A plausible reason for this great chance of being misdirected, the philosophical meaning of perhaps even getting traumatized may again be the one of us living several lives—and us choosing the experiences we’re making. One reason. And one explanation that would allow us to believe in the freedom, meaning, and purpose of our lives.
This cannot be all there is to say about socialization and painful experiences, but that’s what I just jotted down.
Yet, now, a few more months after I started writing this (like many other writers, I work with a lot of drafts), the whole process of socialization came up again elsewhere, in form of alienation.
It appears that what happens when we grow up is that others exercise a certain pressure on us; we learn that we need to change in order to get what we need or want, well suffering the most unfortunate educational failure of love being pulled back in order to enforce obedience (what love is that?).
This urge for change, through threatened or actual force (and maybe abuse), likely makes for socialization—as well as alienation. If we need to change, is the resulting outcome actually ourselves? Can we, after socialization, after alienation, still be ourselves? Can we still love ourselves—or another? Do we still know what we truly need and want?
In these three questions I suspect a great deal of misery for many of us, and the true devastating effects of socialization. To me, the way we raise and educate people, especially young people, seems to be based on a wrong premise: that otherwise we would do each other harm. The grave irony may be that we’ve with that created a self-fulfilling prophecy: Some people do others harm because they were socialized and alienated. But when we assume that a young self-loving human being would not harm another being, then that would have to have consequences for how we go about raising them—we may need to take greater care not to alienate people from themselves.

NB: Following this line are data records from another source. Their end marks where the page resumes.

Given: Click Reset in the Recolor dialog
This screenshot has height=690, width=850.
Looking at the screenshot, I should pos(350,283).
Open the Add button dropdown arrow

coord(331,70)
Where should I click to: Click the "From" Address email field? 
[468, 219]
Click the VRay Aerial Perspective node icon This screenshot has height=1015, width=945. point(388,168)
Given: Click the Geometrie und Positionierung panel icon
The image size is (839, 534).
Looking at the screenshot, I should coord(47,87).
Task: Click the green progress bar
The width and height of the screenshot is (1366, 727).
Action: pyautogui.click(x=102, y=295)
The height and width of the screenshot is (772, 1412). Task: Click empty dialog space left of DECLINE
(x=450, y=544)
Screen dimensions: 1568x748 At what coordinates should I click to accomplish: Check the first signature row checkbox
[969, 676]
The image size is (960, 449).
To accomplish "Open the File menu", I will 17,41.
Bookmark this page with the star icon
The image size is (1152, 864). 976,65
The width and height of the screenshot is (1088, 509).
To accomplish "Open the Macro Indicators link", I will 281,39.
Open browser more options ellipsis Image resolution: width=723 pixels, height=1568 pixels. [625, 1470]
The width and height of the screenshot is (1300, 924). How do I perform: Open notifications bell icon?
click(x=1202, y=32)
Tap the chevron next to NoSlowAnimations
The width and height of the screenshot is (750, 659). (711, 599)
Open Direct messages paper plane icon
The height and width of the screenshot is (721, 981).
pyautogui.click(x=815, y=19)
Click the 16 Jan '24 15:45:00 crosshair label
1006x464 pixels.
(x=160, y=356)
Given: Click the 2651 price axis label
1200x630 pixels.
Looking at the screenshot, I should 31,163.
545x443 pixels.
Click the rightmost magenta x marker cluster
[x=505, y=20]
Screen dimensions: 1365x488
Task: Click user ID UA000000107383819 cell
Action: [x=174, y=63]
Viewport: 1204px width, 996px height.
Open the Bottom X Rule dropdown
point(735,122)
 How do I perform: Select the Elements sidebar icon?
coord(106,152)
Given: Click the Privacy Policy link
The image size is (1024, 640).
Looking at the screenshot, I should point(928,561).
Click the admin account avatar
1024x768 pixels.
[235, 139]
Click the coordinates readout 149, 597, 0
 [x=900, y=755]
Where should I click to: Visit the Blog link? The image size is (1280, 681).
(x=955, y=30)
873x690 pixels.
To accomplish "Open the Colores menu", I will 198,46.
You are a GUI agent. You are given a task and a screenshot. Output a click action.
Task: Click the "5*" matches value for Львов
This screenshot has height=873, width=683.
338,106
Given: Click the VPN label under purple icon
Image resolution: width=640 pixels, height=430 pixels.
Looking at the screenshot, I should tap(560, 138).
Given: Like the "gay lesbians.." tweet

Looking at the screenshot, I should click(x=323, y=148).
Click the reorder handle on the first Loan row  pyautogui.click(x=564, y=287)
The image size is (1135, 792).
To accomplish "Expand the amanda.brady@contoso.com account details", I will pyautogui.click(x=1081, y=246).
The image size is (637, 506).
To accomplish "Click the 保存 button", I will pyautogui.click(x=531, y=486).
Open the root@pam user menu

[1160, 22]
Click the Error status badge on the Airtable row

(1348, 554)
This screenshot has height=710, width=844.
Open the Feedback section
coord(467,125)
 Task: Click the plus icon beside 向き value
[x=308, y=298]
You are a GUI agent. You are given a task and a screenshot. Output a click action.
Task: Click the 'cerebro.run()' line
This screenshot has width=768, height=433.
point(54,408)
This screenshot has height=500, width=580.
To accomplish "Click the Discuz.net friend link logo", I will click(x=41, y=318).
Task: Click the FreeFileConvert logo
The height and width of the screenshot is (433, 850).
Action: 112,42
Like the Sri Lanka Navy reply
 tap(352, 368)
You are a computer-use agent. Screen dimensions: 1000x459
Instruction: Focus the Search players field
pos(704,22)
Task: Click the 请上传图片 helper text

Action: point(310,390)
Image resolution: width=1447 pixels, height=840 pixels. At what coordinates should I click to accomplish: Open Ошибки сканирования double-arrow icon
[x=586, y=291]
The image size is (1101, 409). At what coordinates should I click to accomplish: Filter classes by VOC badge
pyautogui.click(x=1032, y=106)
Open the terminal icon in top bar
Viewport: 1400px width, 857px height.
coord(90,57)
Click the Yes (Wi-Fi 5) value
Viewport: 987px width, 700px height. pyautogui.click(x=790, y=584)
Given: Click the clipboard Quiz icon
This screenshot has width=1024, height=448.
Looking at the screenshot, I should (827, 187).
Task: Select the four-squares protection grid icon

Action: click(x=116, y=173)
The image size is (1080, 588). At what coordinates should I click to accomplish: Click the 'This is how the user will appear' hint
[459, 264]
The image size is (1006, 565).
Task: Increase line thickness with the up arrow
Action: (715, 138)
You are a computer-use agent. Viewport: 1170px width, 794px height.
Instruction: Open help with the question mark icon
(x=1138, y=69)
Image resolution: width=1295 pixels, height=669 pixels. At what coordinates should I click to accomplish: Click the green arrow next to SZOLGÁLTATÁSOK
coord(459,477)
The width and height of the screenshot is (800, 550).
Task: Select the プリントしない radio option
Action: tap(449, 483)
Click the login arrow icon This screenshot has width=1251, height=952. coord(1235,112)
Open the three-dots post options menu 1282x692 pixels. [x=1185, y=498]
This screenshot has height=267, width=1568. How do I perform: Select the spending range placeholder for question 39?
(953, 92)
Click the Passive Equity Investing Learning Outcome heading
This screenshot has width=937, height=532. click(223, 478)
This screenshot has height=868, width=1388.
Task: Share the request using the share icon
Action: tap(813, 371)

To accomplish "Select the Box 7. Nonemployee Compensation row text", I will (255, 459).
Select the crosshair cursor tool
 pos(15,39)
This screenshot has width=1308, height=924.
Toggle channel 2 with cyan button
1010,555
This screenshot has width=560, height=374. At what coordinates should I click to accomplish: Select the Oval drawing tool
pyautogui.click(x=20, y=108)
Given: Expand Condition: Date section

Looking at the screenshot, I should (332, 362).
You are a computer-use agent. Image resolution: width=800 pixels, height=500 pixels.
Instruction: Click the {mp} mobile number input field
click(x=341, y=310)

❧ There are many assumptions in here, and much that I’ve not spelled out, but I’ll keep this as is; the first part of this post lingered around for a year or more; the second for half a day. Please share your thoughts.
I’m Jens Oliver Meiert, and I’m an engineering lead and author. I’ve worked as a technical lead for Google, I’m close to the W3C and the WHATWG, and I write and review books for O’Reilly. Other than that, I love trying things, sometimes including philosophy, art, and adventure. Here on meiert.com I share some of my views and experiences.
If you have questions or suggestions about what I write, please leave a comment (if available) or a message.
On March 10, 2017, 15:59 CET, Stephan said:
My humble opinion: Predestination and freedom exist side by side at the same time. This means, though every possible change exits already pre-designed, still we are free to make choices any time. In the end our true core stays the same, independent from our actions or experiences. And of-course we can love our self’s and become good even after a lot of bad actions. Never the less there is also something like a universal truth, which is to be understood and to be respected. If we go against it, we suffer in the long run. Since a lot of activities which we consider to be pleasures, are actual harmfull distractions which lead ultimately to suffering a lot of discrimination is needed. Or just spontaneous acting based on intuition. So I guess, the middle path of a simpel and average life, which is not well respected in our times, is still the way to go, in order to stay true to our self’s.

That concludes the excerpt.